Computer: "01001001 00100000..." 🤖❓

NLP converts human language → Numbers the computer understands!

Chapter 2: Tokenization (Breaking Text Into Pieces)

👶 Explain Like I'm 5

Tokenization is like cutting a sentence into individual words!

Just like cutting a pizza into slices 🍕, we cut text into pieces called "tokens."

✂️ Tokenization Example

Original Sentence:
"Elon Musk founded SpaceX in California in 2002."

After Tokenization (cut into pieces):
┌──────┬──────┬─────────┬────────┬────┬────────────┬────┬──────┬───┐
│ Elon │ Musk │ founded │ SpaceX │ in │ California │ in │ 2002 │ . │
└──────┴──────┴─────────┴────────┴────┴────────────┴────┴──────┴───┘
  [0]    [1]     [2]       [3]    [4]      [5]      [6]   [7]  [8]

import nltk
from nltk import word_tokenize

# Download the tokenizer data (only needed once)
nltk.download('punkt')

# Our sentence
sentence = "Elon Musk founded SpaceX in California in 2002."

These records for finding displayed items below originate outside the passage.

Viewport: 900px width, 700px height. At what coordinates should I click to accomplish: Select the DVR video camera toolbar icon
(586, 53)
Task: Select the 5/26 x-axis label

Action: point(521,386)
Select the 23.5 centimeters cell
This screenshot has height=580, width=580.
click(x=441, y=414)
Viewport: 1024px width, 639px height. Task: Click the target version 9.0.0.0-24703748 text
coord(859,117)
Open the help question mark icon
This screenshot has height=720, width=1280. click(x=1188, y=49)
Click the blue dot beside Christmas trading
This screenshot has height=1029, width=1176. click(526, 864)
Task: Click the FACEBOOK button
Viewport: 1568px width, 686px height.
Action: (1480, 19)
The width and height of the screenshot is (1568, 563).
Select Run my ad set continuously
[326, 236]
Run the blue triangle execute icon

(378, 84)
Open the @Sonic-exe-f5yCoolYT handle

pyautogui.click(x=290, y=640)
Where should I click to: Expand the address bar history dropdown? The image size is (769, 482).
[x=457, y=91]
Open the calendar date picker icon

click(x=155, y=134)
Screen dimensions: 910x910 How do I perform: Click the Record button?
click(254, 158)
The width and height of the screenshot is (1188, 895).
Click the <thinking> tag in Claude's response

# Tokenize - break into individual words
tokens = word_tokenize(sentence)

print("Original sentence:", sentence)
print("Tokens:", tokens)
print("Number of tokens:", len(tokens))

# Output:
# Original sentence: Elon Musk founded SpaceX in California in 2002.
# Tokens: ['Elon', 'Musk', 'founded', 'SpaceX', 'in', 'California', 'in', '2002', '.']
# Number of tokens: 9

🤔 Why is Tokenization Useful?

Computers can't read sentences like humans. They need individual pieces!

After tokenization, we can:

Count how often each word appears
Find important words
Look up words in dictionaries
Convert words to numbers for machine learning

Chapter 3: POS Tagging (What Type of Word?)

👶 Explain Like I'm 5

POS stands for Part of Speech.

Remember in school when you learned about nouns, verbs, adjectives?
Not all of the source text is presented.